Exercise requirements: In the items below, switch every "Image resolution" to "Screen resolution". Write out all the lines again, leaving everything else unchanged.

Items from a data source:
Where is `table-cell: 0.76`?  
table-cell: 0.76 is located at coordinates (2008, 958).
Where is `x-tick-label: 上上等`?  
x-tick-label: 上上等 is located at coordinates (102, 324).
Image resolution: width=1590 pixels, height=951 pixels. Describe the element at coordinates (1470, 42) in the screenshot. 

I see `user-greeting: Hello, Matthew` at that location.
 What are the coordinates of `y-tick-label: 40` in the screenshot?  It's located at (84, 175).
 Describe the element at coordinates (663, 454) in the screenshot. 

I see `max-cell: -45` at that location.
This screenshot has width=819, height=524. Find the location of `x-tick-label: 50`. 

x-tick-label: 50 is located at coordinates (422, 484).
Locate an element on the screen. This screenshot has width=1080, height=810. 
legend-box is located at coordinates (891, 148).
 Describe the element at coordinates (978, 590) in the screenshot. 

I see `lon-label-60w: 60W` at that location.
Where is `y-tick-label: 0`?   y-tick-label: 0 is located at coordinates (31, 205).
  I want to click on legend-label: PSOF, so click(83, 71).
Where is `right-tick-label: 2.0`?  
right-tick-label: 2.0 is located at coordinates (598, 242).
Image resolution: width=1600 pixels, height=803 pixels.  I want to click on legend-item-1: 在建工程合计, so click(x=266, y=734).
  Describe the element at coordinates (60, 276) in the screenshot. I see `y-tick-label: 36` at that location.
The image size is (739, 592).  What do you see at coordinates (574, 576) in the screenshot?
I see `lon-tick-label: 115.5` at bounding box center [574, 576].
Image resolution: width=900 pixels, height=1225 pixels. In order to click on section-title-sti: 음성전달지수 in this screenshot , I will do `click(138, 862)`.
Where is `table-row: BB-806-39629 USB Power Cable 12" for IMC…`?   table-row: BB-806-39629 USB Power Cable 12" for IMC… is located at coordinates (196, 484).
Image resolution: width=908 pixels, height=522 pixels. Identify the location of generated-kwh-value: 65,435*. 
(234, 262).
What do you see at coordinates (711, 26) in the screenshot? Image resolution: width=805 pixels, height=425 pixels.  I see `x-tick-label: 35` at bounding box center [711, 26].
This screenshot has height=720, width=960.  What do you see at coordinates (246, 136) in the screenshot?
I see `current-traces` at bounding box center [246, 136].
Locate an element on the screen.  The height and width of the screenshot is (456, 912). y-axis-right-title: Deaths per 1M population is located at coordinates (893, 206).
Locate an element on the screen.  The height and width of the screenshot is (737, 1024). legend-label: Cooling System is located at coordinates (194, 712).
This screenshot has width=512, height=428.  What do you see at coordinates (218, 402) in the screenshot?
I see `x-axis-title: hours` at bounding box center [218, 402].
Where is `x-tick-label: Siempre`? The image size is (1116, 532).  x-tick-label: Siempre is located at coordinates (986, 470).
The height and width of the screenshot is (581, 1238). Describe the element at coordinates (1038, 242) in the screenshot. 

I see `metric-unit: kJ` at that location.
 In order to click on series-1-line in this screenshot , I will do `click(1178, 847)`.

Exercise response:
Where is `table-cell: 0.76`?  
table-cell: 0.76 is located at coordinates (2008, 958).
Where is `x-tick-label: 上上等`?  
x-tick-label: 上上等 is located at coordinates (102, 324).
Screen resolution: width=1590 pixels, height=951 pixels. Describe the element at coordinates (1470, 42) in the screenshot. 

I see `user-greeting: Hello, Matthew` at that location.
 What are the coordinates of `y-tick-label: 40` in the screenshot?  It's located at (84, 175).
 Describe the element at coordinates (663, 454) in the screenshot. 

I see `max-cell: -45` at that location.
This screenshot has width=819, height=524. Find the location of `x-tick-label: 50`. 

x-tick-label: 50 is located at coordinates (422, 484).
Locate an element on the screen. This screenshot has width=1080, height=810. 
legend-box is located at coordinates (891, 148).
 Describe the element at coordinates (978, 590) in the screenshot. 

I see `lon-label-60w: 60W` at that location.
Where is `y-tick-label: 0`?   y-tick-label: 0 is located at coordinates (31, 205).
  I want to click on legend-label: PSOF, so click(83, 71).
Where is `right-tick-label: 2.0`?  
right-tick-label: 2.0 is located at coordinates (598, 242).
Screen resolution: width=1600 pixels, height=803 pixels.  I want to click on legend-item-1: 在建工程合计, so click(x=266, y=734).
  Describe the element at coordinates (60, 276) in the screenshot. I see `y-tick-label: 36` at that location.
The image size is (739, 592).  What do you see at coordinates (574, 576) in the screenshot?
I see `lon-tick-label: 115.5` at bounding box center [574, 576].
Screen resolution: width=900 pixels, height=1225 pixels. In order to click on section-title-sti: 음성전달지수 in this screenshot , I will do `click(138, 862)`.
Where is `table-row: BB-806-39629 USB Power Cable 12" for IMC…`?   table-row: BB-806-39629 USB Power Cable 12" for IMC… is located at coordinates (196, 484).
Screen resolution: width=908 pixels, height=522 pixels. Identify the location of generated-kwh-value: 65,435*. 
(234, 262).
What do you see at coordinates (711, 26) in the screenshot? Screen resolution: width=805 pixels, height=425 pixels.  I see `x-tick-label: 35` at bounding box center [711, 26].
This screenshot has height=720, width=960.  What do you see at coordinates (246, 136) in the screenshot?
I see `current-traces` at bounding box center [246, 136].
Locate an element on the screen.  The height and width of the screenshot is (456, 912). y-axis-right-title: Deaths per 1M population is located at coordinates (893, 206).
Locate an element on the screen.  The height and width of the screenshot is (737, 1024). legend-label: Cooling System is located at coordinates (194, 712).
This screenshot has width=512, height=428.  What do you see at coordinates (218, 402) in the screenshot?
I see `x-axis-title: hours` at bounding box center [218, 402].
Where is `x-tick-label: Siempre`? The image size is (1116, 532).  x-tick-label: Siempre is located at coordinates (986, 470).
The height and width of the screenshot is (581, 1238). Describe the element at coordinates (1038, 242) in the screenshot. 

I see `metric-unit: kJ` at that location.
 In order to click on series-1-line in this screenshot , I will do `click(1178, 847)`.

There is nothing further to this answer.